Line by line, transcribe the records exactly.

- _Data in this exercise_
%%

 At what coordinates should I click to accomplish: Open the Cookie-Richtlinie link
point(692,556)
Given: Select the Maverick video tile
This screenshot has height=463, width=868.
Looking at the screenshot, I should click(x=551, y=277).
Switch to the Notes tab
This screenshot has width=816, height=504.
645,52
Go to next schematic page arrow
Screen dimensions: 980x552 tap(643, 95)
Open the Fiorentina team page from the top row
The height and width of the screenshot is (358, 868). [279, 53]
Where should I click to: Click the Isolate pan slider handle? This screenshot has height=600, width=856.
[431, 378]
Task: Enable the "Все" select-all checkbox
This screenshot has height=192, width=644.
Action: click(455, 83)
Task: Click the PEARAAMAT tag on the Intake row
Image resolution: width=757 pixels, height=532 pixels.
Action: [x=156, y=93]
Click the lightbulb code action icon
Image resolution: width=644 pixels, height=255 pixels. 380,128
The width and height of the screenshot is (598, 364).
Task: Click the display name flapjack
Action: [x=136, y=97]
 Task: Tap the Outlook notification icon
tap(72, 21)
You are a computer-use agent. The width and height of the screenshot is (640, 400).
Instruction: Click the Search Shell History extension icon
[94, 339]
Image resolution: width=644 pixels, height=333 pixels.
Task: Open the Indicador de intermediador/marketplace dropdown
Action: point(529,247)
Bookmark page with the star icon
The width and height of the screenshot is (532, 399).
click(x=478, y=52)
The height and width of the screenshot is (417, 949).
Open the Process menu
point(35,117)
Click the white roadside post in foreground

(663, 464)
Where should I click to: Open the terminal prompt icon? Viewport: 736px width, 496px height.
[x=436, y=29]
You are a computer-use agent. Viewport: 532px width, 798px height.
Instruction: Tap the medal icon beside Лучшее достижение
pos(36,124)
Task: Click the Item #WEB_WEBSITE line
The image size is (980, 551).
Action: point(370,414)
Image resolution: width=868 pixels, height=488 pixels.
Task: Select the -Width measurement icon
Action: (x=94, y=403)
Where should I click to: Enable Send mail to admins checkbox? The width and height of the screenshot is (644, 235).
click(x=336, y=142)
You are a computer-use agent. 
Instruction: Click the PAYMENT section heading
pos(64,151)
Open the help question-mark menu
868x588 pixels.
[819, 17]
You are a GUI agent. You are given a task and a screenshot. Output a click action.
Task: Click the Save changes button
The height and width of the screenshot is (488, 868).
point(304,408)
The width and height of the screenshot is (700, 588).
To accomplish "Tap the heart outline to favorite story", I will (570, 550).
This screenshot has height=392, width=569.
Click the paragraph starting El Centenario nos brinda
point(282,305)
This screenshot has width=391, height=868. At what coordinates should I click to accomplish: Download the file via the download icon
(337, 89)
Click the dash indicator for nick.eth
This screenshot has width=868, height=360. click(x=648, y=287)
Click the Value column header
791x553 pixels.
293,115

%%

- _Answer for this exercise_
 At what coordinates should I click to accomplish: Open the Cookie-Richtlinie link
point(692,556)
Given: Select the Maverick video tile
This screenshot has height=463, width=868.
Looking at the screenshot, I should click(x=551, y=277).
Switch to the Notes tab
This screenshot has width=816, height=504.
645,52
Go to next schematic page arrow
Screen dimensions: 980x552 tap(643, 95)
Open the Fiorentina team page from the top row
The height and width of the screenshot is (358, 868). [279, 53]
Where should I click to: Click the Isolate pan slider handle? This screenshot has height=600, width=856.
[431, 378]
Task: Enable the "Все" select-all checkbox
This screenshot has height=192, width=644.
Action: click(455, 83)
Task: Click the PEARAAMAT tag on the Intake row
Image resolution: width=757 pixels, height=532 pixels.
Action: [x=156, y=93]
Click the lightbulb code action icon
Image resolution: width=644 pixels, height=255 pixels. 380,128
The width and height of the screenshot is (598, 364).
Task: Click the display name flapjack
Action: [x=136, y=97]
 Task: Tap the Outlook notification icon
tap(72, 21)
You are a computer-use agent. The width and height of the screenshot is (640, 400).
Instruction: Click the Search Shell History extension icon
[94, 339]
Image resolution: width=644 pixels, height=333 pixels.
Task: Open the Indicador de intermediador/marketplace dropdown
Action: point(529,247)
Bookmark page with the star icon
The width and height of the screenshot is (532, 399).
click(x=478, y=52)
The height and width of the screenshot is (417, 949).
Open the Process menu
point(35,117)
Click the white roadside post in foreground

(663, 464)
Where should I click to: Open the terminal prompt icon? Viewport: 736px width, 496px height.
[x=436, y=29]
You are a computer-use agent. Viewport: 532px width, 798px height.
Instruction: Tap the medal icon beside Лучшее достижение
pos(36,124)
Task: Click the Item #WEB_WEBSITE line
The image size is (980, 551).
Action: point(370,414)
Image resolution: width=868 pixels, height=488 pixels.
Task: Select the -Width measurement icon
Action: (x=94, y=403)
Where should I click to: Enable Send mail to admins checkbox? The width and height of the screenshot is (644, 235).
click(x=336, y=142)
You are a computer-use agent. 
Instruction: Click the PAYMENT section heading
pos(64,151)
Open the help question-mark menu
868x588 pixels.
[819, 17]
You are a GUI agent. You are given a task and a screenshot. Output a click action.
Task: Click the Save changes button
The height and width of the screenshot is (488, 868).
point(304,408)
The width and height of the screenshot is (700, 588).
To accomplish "Tap the heart outline to favorite story", I will (570, 550).
This screenshot has height=392, width=569.
Click the paragraph starting El Centenario nos brinda
point(282,305)
This screenshot has width=391, height=868. At what coordinates should I click to accomplish: Download the file via the download icon
(337, 89)
Click the dash indicator for nick.eth
This screenshot has width=868, height=360. click(x=648, y=287)
Click the Value column header
791x553 pixels.
293,115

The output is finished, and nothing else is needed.